The fourteenth and final season of the American police procedural television series NCIS: Los Angeles premiered on October 9, 2022, on CBS, for the 2022–23 television season, consisting in total of 21 episodes.

NCIS: Los Angeles follows a fictional team of special agents from the Office of Special Projects of the Naval Criminal Investigative Service. The season stars Chris O'Donnell, Daniela Ruah, Eric Christian Olsen, Medalion Rahimi, Caleb Castille, Gerald McRaney, and LL Cool J. A crossover event with NCIS and NCIS: Hawaiʻi took place during the season in episode 10.

Cast and characters

Main 
 Chris O'Donnell as Grisha "G." Callen, NCIS Supervisory Special Agent (SSA) and Team leader
 Daniela Ruah as Kensi Blye, NCIS Special Agent
 Eric Christian Olsen as Marty Deeks, NCIS Investigator (Previously LAPD/NCIS Liaison Officer)
 Medalion Rahimi as Fatima Namazi, NCIS Special Agent
 Caleb Castille as Devin Roundtree, NCIS Special Agent (Previously FBI Agent)
 Gerald McRaney as Hollace Kilbride, a retired Admiral and friend of Henrietta Lange, later Operations Manager 
 LL Cool J as Sam Hanna, NCIS Senior Field Agent, Second in Command

Recurring 
 Kavi Ramachandran Ladnier as Shyla Dahr, NCIS Reserve Agent
 Natalia del Riego as Rosa Reyes, migrant seeking asylum, later fostered by Kensi and Deeks
 Richard Gant as former Colonel Raymond Hanna, father of Sam
 Bar Paly as Anatasia 'Anna' Kolcheck, Former ATF Agent and Callen's girlfriend, later fiancée
 Duncan Campbell as NCIS Special Agent Castor
 Alicia Coppola as FBI Senior Special Agent Lisa Rand
 Vyto Ruginis as Arkady Kolcheck, former KGB Operative, associate of Callen, and Anna's father
 Bill Goldberg as Lance Hamilton, DOJ Agent
 Erik Palladino as Special Deputy U.S. Marshal Vostanik Sabatino

Crossover

NCIS 

 Gary Cole as Alden Parker, NCIS Supervisory Special Agent of the Major Case Response Team in Washington, D.C.
 Wilmer Valderrama as Nick Torres, NCIS Special Agent

NCIS: Hawaiʻi 

 Vanessa Lachey as Jane Tennant, NCIS Special Agent in Charge of the NCIS: Hawaiʻi Field Office.
 Yasmine Al-Bustami as Lucy Tara, NCIS Special Agent

Episodes

Crossovers

On October 3, 2022, it was announced by Entertainment Weekly that a crossover event between NCIS: Los Angeles and its fellow NCIS franchise series NCIS and NCIS: Hawaiʻi was in production and scheduled to air in January 2023. NCIS: Los Angeles stars Chris O'Donnell and LL Cool J participated in the crossover, alongside Gary Cole, Wilmer Valderrama, and Brian Dietzen from NCIS and Vanessa Lachey, Yasmine Al-Bustami, and Noah Mills from NCIS: Hawaiʻi. The crossover event, referred to as the "NCIS-verse crossover", is the first time that all three series have crossed over. The crossover was confirmed by CBS on November 11, 2022, and given an air date of January 9. NCIS: Los Angeles temporarily moved to Monday for the event and was the third and final part of the crossover. O'Donnell and LL Cool J appeared in all three parts of the event. Cole, Valderrama, Lachey, and Al-Bustami, all appeared in the NCIS: Los Angeles portion, which is entitled "A Long Time Coming". All seven NCIS: Los Angeles cast members also appeared in the NCIS: Los Angeles portion.

> Provided data:
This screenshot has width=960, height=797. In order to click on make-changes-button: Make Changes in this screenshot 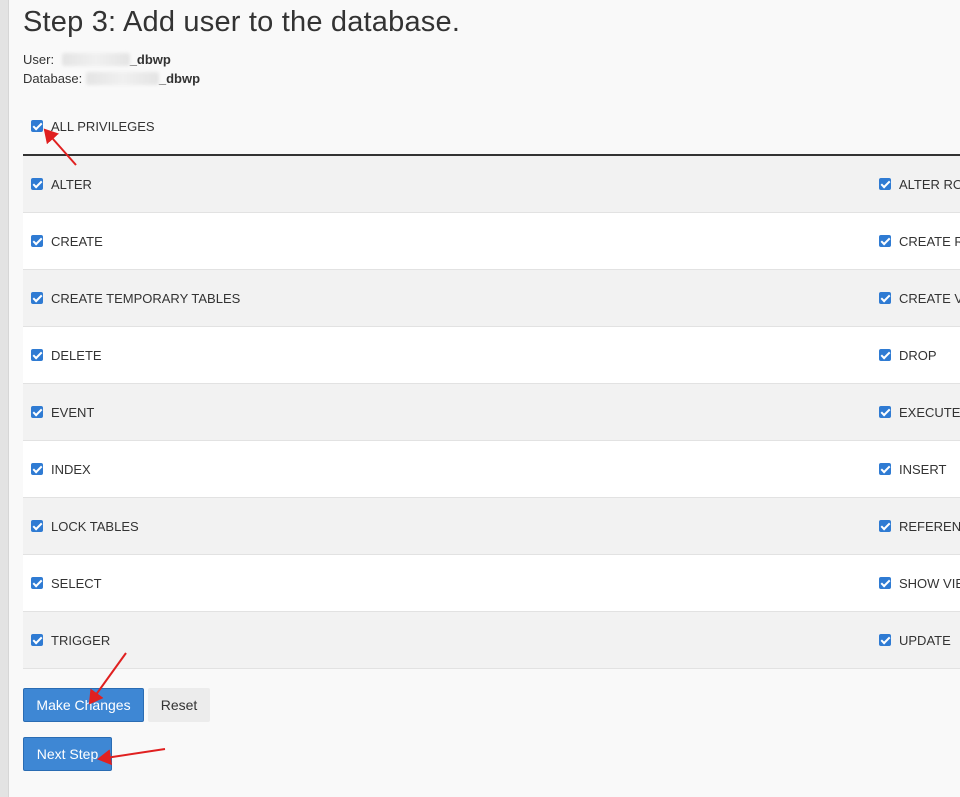, I will do `click(84, 705)`.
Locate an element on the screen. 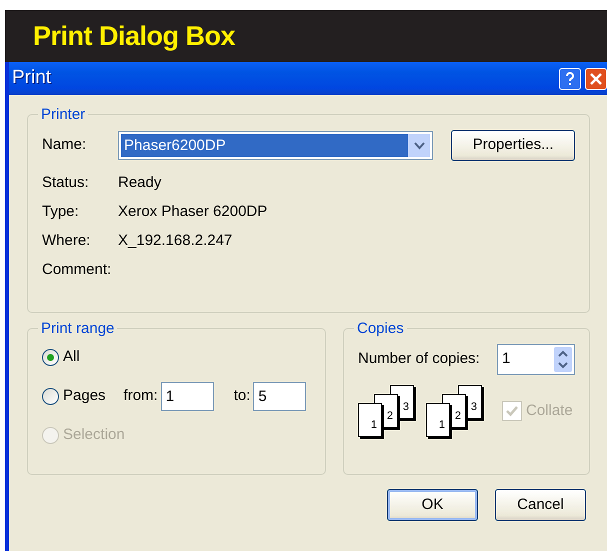  help-button is located at coordinates (570, 79).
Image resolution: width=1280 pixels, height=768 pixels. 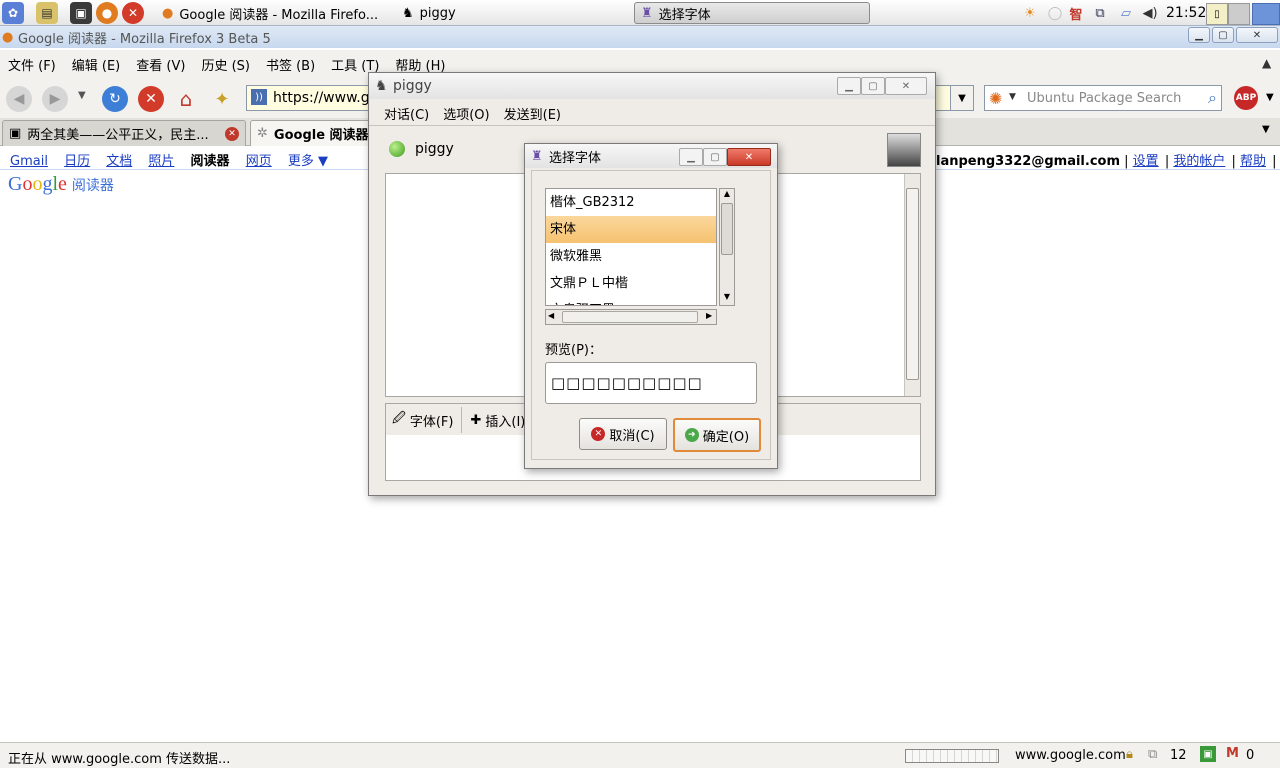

> What you need to do:
**A)** From the article on the fourteenth season of NCIS: Los Angeles, reproduce verbatim the passage that opens with the words "NCIS: Los Angeles follows" and closes with "in episode 10.".
**B)** In the article on the fourteenth season of NCIS: Los Angeles, what title was given to the NCIS: Los Angeles portion of the crossover event?
**C)** Continue the article on the fourteenth season of NCIS: Los Angeles, beginning after its final sentence.

> Exercise results:
**A)**
NCIS: Los Angeles follows a fictional team of special agents from the Office of Special Projects of the Naval Criminal Investigative Service. The season stars Chris O'Donnell, Daniela Ruah, Eric Christian Olsen, Medalion Rahimi, Caleb Castille, Gerald McRaney, and LL Cool J. A crossover event with NCIS and NCIS: Hawaiʻi took place during the season in episode 10.

**B)** It is titled "A Long Time Coming."

**C)**
Production

Development 
On March 31, 2022, it was announced that CBS had renewed NCIS: Los Angeles for a fourteenth season, alongside renewals for NCIS and NCIS: Hawaiʻi. Cast member Daniela Ruah directed the fifth episode of the season, "Flesh & Blood", as well as the fourteenth. On January 20, 2023, it was announced that the season would end on May 21, 2023. It was also confirmed that it would be the series finale.

Casting 
With the renewal in March 2022, it was expected that O'Donnell and LL Cool J would return. Longtime cast member Linda Hunt, who last appeared in the premiere of the previous season, is also expected to return. Each cast member will be absent for four episodes of the season. Returning guest stars for the season include Duncan Campbell, Alicia Coppola, Natalia del Riego, Richard Gant, Bar Paly, Kavi Ramachandran Ladnier, Pamela Reed, and Tye White

Design 
A new intro and lettering was introduced in Season 14.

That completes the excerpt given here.